Background: Although advance has been made in understanding the pathogenesis of mature T-cell neoplasms, the initiation and progression of angioimmunoblastic T-cell lymphoma (AITL) and peripheral T-cell lymphoma, not otherwise specified (PTCL-NOS), remain poorly understood. A subset of AITL/PTCL-NOS patients develop concomitant hematologic neoplasms (CHN), and a biomarker to predict this risk is lacking. Methods: We generated and analyzed the mutation profiles through 537-gene targeted sequencing of the primary tumors and matched bone marrow/peripheral blood samples in 25 patients with AITL and two with PTCL-NOS. Results: Clonal hematopoiesis (CH)-associated genomic alterations, found in 70.4% of the AITL/PTCL-NOS patients, were shared among CH and T-cell lymphoma, as well as concomitant myeloid neoplasms or diffuse large B-cell lymphoma (DLBCL) that developed before or after AITL. Aberrant AID/APOBEC activity-associated and tobacco smoking-associated mutational signatures were respectively enriched in the early CH-associated mutations and late non-CH-associated mutations during AITL/PTCL-NOS development. Moreover, analysis showed that the presence of CH harboring >= 2 pathogenic TET2 variants with >= 15% of allele burden conferred higher risk for CHN (p=0.0006, hazard ratio = 14.01, positive predictive value = 88.9%, negative predictive value = 92.1%). Conclusions: We provided genetic evidence that AITL/PTCL-NOS, CH, and CHN can frequently arise from common mutated hematopoietic precursor clones.
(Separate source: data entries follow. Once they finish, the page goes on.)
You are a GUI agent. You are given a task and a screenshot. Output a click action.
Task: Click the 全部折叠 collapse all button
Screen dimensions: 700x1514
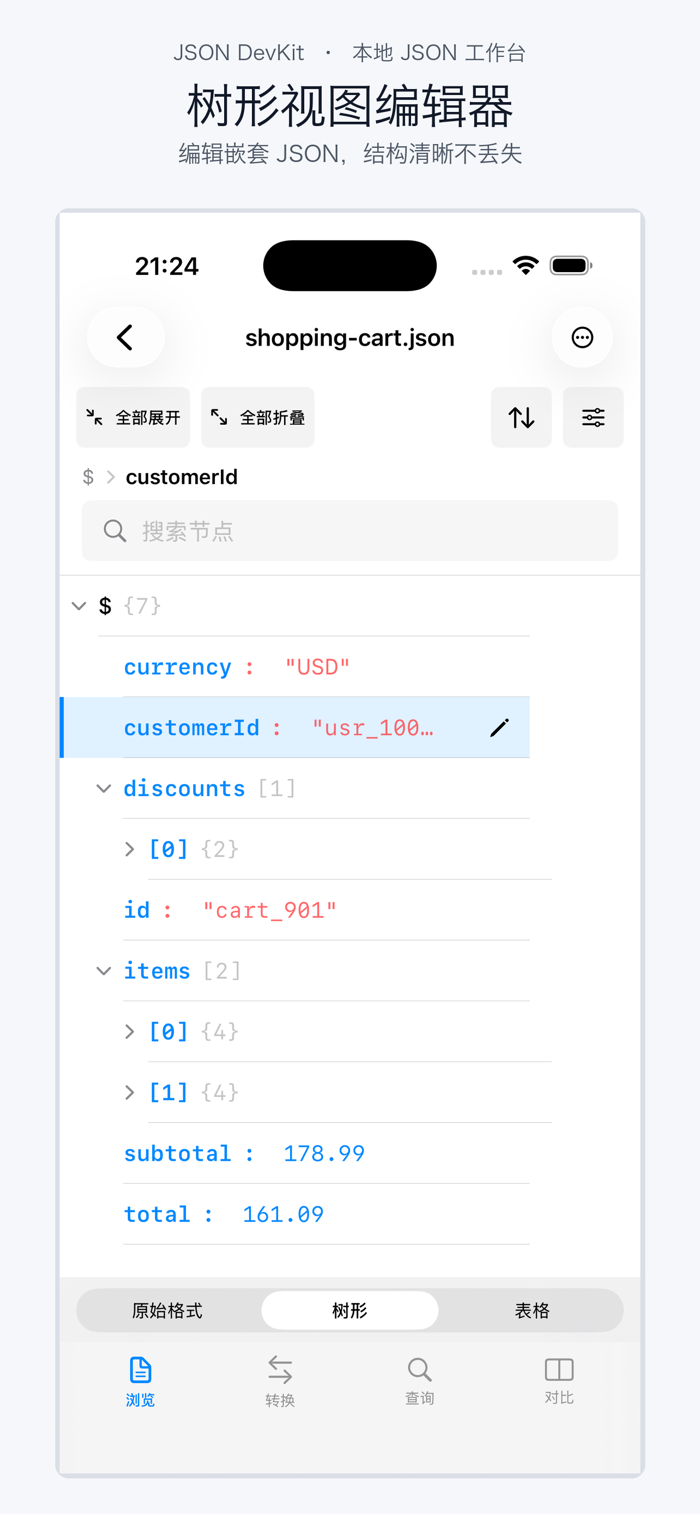[x=258, y=417]
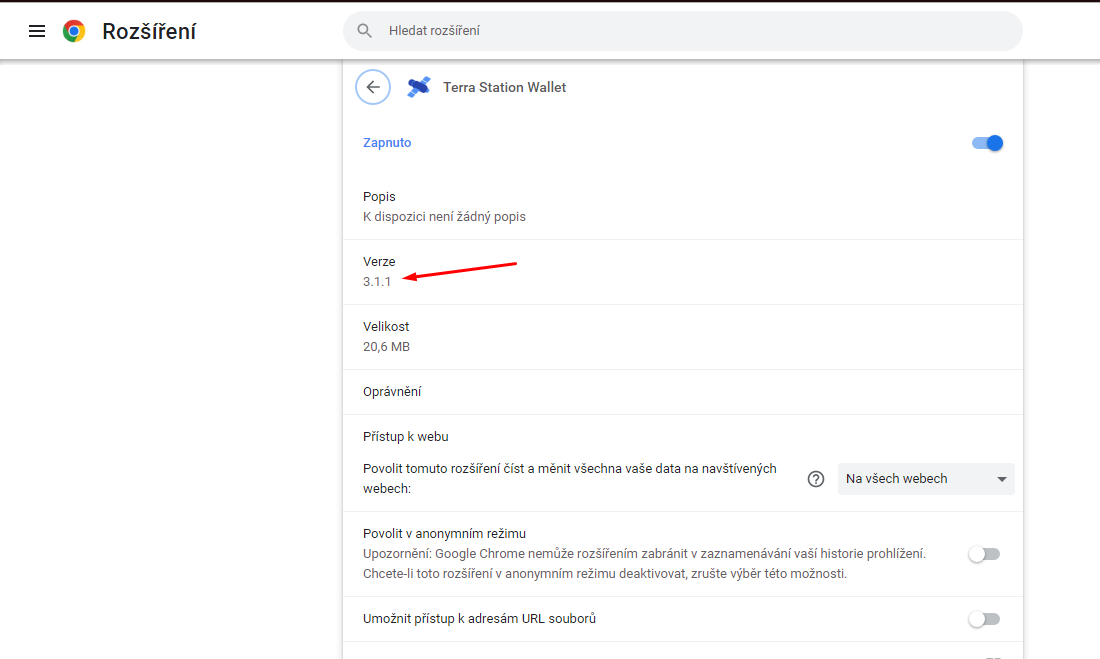Open the 'Na všech webech' dropdown
Screen dimensions: 1100x659
tap(925, 479)
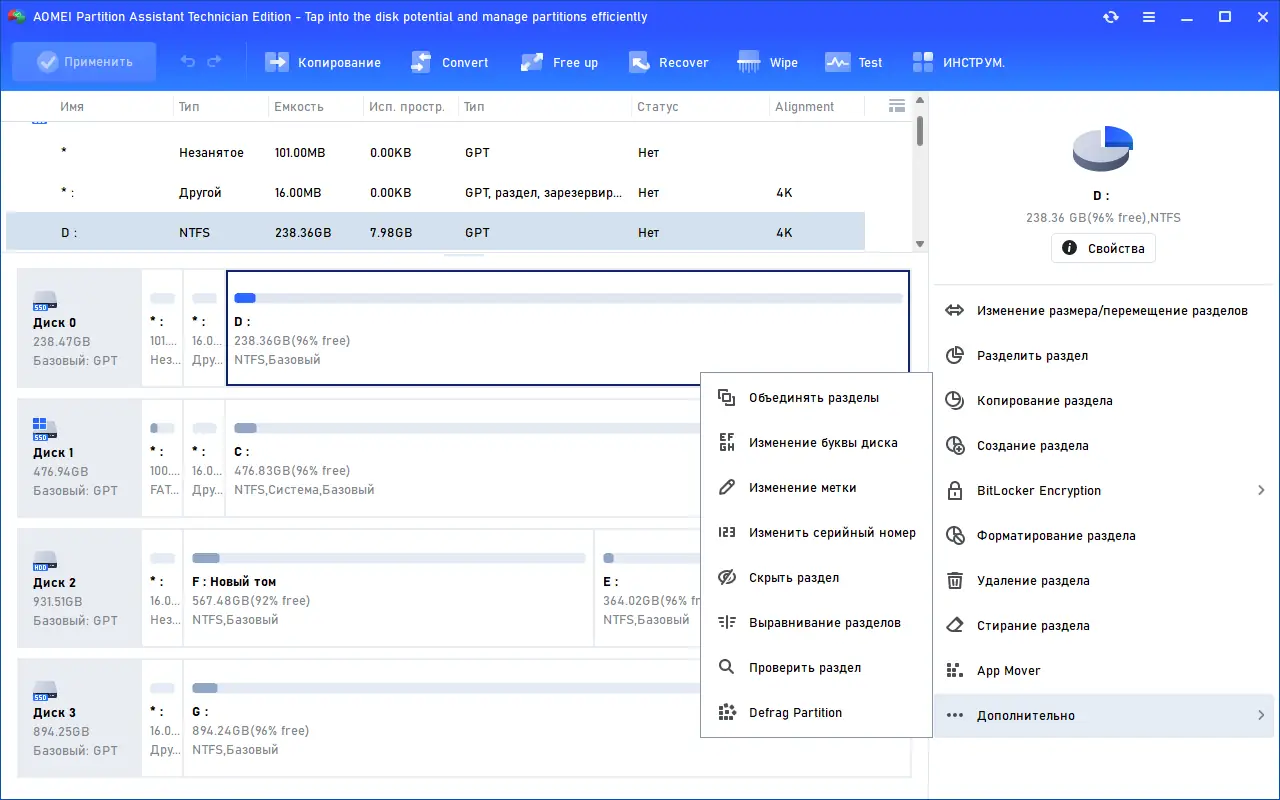
Task: Click the update icon in the title bar
Action: click(x=1111, y=17)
Our data also suggests smoking exposure as a potential risk factor for AITL/PTCL-NOS progression. These findings provide insights into the cell origin and etiology of AITL and PTCL-NOS and provide a novel stratification biomarker for CHN risk in AITL patients. Funding: R01 grant (CA194547) from the National Cancer Institute to WT.

Automated summary

This study revealed that clonal hematopoiesis (CH)-associated genomic alterations were shared among CH and T-cell lymphoma in the majority of AITL/PTCL-NOS patients. The presence of CH harboring specific TET2 variants was found to confer a higher risk for concomitant hematologic neoplasms (CHN) in AITL patients. Additionally, aberrant AID/APOBEC activity and tobacco smoking were identified as potential risk factors for AITL/PTCL-NOS progression.